Output each line of the listing below as a JSON list of strings, one string per line, leaving out blank lines.

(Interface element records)
----

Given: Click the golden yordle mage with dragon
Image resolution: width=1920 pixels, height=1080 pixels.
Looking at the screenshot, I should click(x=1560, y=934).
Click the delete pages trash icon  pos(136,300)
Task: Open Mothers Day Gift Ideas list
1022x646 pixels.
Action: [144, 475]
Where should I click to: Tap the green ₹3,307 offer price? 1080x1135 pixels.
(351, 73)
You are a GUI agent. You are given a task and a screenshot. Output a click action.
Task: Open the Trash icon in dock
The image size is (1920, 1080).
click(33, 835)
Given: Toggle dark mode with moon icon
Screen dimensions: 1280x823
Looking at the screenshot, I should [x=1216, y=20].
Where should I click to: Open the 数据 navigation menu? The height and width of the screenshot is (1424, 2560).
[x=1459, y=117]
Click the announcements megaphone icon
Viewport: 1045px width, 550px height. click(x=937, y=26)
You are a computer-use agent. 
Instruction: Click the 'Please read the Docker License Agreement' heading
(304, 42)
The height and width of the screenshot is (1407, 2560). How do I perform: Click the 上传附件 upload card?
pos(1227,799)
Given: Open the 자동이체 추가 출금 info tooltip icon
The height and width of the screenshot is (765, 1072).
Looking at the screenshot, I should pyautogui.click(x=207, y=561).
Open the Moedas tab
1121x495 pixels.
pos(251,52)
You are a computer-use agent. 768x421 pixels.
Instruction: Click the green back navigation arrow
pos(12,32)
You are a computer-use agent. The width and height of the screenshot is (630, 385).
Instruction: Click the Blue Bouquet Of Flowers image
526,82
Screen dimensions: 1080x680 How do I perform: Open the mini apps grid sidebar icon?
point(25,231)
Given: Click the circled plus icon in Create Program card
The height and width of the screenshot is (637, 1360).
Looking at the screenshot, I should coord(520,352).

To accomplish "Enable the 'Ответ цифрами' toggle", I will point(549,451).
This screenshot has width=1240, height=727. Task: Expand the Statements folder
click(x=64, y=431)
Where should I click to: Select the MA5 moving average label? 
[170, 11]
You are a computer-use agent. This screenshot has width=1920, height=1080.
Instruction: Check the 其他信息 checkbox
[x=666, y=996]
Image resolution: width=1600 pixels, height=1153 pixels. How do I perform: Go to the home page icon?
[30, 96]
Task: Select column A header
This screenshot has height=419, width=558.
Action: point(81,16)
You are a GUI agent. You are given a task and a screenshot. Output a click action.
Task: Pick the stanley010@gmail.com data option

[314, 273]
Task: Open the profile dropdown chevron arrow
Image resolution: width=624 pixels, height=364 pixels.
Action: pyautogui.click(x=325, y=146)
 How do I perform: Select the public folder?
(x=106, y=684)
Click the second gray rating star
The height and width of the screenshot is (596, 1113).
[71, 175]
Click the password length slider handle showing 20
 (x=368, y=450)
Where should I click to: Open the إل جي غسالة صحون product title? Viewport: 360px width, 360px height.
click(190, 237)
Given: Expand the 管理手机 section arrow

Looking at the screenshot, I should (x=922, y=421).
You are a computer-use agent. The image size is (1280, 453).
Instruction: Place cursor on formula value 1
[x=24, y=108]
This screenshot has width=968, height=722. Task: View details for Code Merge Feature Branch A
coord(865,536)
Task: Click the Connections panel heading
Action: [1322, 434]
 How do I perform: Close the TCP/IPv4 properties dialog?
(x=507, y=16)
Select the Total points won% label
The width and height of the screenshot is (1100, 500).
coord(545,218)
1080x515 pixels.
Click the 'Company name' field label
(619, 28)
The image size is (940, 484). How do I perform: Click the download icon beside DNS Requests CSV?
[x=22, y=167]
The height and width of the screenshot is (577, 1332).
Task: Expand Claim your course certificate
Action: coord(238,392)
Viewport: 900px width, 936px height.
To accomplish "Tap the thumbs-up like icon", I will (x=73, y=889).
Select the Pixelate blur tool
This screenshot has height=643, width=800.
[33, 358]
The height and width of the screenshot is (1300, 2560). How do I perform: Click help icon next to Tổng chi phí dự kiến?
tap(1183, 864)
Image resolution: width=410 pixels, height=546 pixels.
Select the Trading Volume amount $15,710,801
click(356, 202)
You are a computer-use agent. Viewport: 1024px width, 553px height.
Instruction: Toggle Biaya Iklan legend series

----

Expected answer:
[
  "Given: Click the golden yordle mage with dragon",
  "Image resolution: width=1920 pixels, height=1080 pixels.",
  "Looking at the screenshot, I should click(x=1560, y=934).",
  "Click the delete pages trash icon  pos(136,300)",
  "Task: Open Mothers Day Gift Ideas list",
  "1022x646 pixels.",
  "Action: [144, 475]",
  "Where should I click to: Tap the green ₹3,307 offer price? 1080x1135 pixels.",
  "(351, 73)",
  "You are a GUI agent. You are given a task and a screenshot. Output a click action.",
  "Task: Open the Trash icon in dock",
  "The image size is (1920, 1080).",
  "click(33, 835)",
  "Given: Toggle dark mode with moon icon",
  "Screen dimensions: 1280x823",
  "Looking at the screenshot, I should [x=1216, y=20].",
  "Where should I click to: Open the 数据 navigation menu? The height and width of the screenshot is (1424, 2560).",
  "[x=1459, y=117]",
  "Click the announcements megaphone icon",
  "Viewport: 1045px width, 550px height. click(x=937, y=26)",
  "You are a computer-use agent. ",
  "Instruction: Click the 'Please read the Docker License Agreement' heading",
  "(304, 42)",
  "The height and width of the screenshot is (1407, 2560). How do I perform: Click the 上传附件 upload card?",
  "pos(1227,799)",
  "Given: Open the 자동이체 추가 출금 info tooltip icon",
  "The height and width of the screenshot is (765, 1072).",
  "Looking at the screenshot, I should pyautogui.click(x=207, y=561).",
  "Open the Moedas tab",
  "1121x495 pixels.",
  "pos(251,52)",
  "You are a computer-use agent. 768x421 pixels.",
  "Instruction: Click the green back navigation arrow",
  "pos(12,32)",
  "You are a computer-use agent. The width and height of the screenshot is (630, 385).",
  "Instruction: Click the Blue Bouquet Of Flowers image",
  "526,82",
  "Screen dimensions: 1080x680 How do I perform: Open the mini apps grid sidebar icon?",
  "point(25,231)",
  "Given: Click the circled plus icon in Create Program card",
  "The height and width of the screenshot is (637, 1360).",
  "Looking at the screenshot, I should coord(520,352).",
  "To accomplish \"Enable the 'Ответ цифрами' toggle\", I will point(549,451).",
  "This screenshot has width=1240, height=727. Task: Expand the Statements folder",
  "click(x=64, y=431)",
  "Where should I click to: Select the MA5 moving average label? ",
  "[170, 11]",
  "You are a computer-use agent. This screenshot has width=1920, height=1080.",
  "Instruction: Check the 其他信息 checkbox",
  "[x=666, y=996]",
  "Image resolution: width=1600 pixels, height=1153 pixels. How do I perform: Go to the home page icon?",
  "[30, 96]",
  "Task: Select column A header",
  "This screenshot has height=419, width=558.",
  "Action: point(81,16)",
  "You are a GUI agent. You are given a task and a screenshot. Output a click action.",
  "Task: Pick the stanley010@gmail.com data option",
  "[314, 273]",
  "Task: Open the profile dropdown chevron arrow",
  "Image resolution: width=624 pixels, height=364 pixels.",
  "Action: pyautogui.click(x=325, y=146)",
  " How do I perform: Select the public folder?",
  "(x=106, y=684)",
  "Click the second gray rating star",
  "The height and width of the screenshot is (596, 1113).",
  "[71, 175]",
  "Click the password length slider handle showing 20",
  " (x=368, y=450)",
  "Where should I click to: Open the إل جي غسالة صحون product title? Viewport: 360px width, 360px height.",
  "click(190, 237)",
  "Given: Expand the 管理手机 section arrow",
  "Looking at the screenshot, I should (x=922, y=421).",
  "You are a computer-use agent. The image size is (1280, 453).",
  "Instruction: Place cursor on formula value 1",
  "[x=24, y=108]",
  "This screenshot has width=968, height=722. Task: View details for Code Merge Feature Branch A",
  "coord(865,536)",
  "Task: Click the Connections panel heading",
  "Action: [1322, 434]",
  " How do I perform: Close the TCP/IPv4 properties dialog?",
  "(x=507, y=16)",
  "Select the Total points won% label",
  "The width and height of the screenshot is (1100, 500).",
  "coord(545,218)",
  "1080x515 pixels.",
  "Click the 'Company name' field label",
  "(619, 28)",
  "The image size is (940, 484). How do I perform: Click the download icon beside DNS Requests CSV?",
  "[x=22, y=167]",
  "The height and width of the screenshot is (577, 1332).",
  "Task: Expand Claim your course certificate",
  "Action: coord(238,392)",
  "Viewport: 900px width, 936px height.",
  "To accomplish \"Tap the thumbs-up like icon\", I will (x=73, y=889).",
  "Select the Pixelate blur tool",
  "This screenshot has height=643, width=800.",
  "[33, 358]",
  "The height and width of the screenshot is (1300, 2560). How do I perform: Click help icon next to Tổng chi phí dự kiến?",
  "tap(1183, 864)",
  "Image resolution: width=410 pixels, height=546 pixels.",
  "Select the Trading Volume amount $15,710,801",
  "click(356, 202)",
  "You are a computer-use agent. Viewport: 1024px width, 553px height.",
  "Instruction: Toggle Biaya Iklan legend series"
]